[Data extracted from a collection]
=======

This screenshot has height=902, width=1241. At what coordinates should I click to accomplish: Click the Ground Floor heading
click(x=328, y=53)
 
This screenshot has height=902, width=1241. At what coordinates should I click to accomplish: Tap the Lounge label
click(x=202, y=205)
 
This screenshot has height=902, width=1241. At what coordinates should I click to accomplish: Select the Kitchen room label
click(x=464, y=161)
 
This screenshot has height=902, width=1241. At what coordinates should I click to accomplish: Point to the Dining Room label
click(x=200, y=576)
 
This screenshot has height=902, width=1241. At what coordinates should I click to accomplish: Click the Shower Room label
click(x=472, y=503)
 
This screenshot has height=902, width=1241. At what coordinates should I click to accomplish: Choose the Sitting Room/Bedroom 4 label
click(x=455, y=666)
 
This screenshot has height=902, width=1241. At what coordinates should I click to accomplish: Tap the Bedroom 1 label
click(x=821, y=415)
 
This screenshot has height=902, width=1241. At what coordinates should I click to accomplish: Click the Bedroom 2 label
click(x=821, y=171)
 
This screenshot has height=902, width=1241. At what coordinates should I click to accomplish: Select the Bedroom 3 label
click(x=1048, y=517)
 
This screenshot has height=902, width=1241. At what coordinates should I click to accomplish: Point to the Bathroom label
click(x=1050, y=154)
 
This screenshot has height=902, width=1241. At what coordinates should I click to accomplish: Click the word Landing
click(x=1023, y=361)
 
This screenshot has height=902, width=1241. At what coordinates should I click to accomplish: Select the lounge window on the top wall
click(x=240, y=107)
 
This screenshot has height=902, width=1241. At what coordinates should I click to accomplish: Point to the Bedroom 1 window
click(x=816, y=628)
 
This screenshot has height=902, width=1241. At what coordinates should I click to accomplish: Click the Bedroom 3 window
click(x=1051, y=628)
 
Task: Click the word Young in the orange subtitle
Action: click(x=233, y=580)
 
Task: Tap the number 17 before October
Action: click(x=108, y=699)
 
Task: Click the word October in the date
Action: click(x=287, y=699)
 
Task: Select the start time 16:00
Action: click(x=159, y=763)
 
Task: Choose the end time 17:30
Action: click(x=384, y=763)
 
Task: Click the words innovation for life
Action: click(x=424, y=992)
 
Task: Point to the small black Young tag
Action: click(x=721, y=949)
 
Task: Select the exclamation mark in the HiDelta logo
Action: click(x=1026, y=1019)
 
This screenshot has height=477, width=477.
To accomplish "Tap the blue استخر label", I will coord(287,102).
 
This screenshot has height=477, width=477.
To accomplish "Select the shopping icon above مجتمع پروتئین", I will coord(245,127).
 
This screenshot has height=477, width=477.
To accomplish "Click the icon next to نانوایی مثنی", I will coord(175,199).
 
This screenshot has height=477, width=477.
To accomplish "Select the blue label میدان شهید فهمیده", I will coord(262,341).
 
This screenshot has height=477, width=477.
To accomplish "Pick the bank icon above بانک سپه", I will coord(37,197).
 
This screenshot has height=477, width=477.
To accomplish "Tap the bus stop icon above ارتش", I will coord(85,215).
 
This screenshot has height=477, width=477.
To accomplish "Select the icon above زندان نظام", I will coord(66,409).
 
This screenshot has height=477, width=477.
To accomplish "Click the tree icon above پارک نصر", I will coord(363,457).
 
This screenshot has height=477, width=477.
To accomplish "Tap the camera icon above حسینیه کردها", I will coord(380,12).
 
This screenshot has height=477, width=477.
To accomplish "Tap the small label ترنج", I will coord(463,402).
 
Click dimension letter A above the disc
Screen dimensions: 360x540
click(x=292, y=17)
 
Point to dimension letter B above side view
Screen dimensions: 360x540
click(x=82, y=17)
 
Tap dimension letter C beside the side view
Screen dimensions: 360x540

=======

TASK TO COMPLETE:
Copy out the items from the start of the records through the line containing "click(x=202, y=205)", keeping the requests, and multiply every coordinate in the answers by 2.25, rounding to whole numbers with halves going up. Leave all other numbers unchanged.

ANSWER TO THE PROBLEM:
This screenshot has height=902, width=1241. At what coordinates should I click to accomplish: Click the Ground Floor heading
click(x=738, y=119)
 
This screenshot has height=902, width=1241. At what coordinates should I click to accomplish: Tap the Lounge label
click(x=455, y=461)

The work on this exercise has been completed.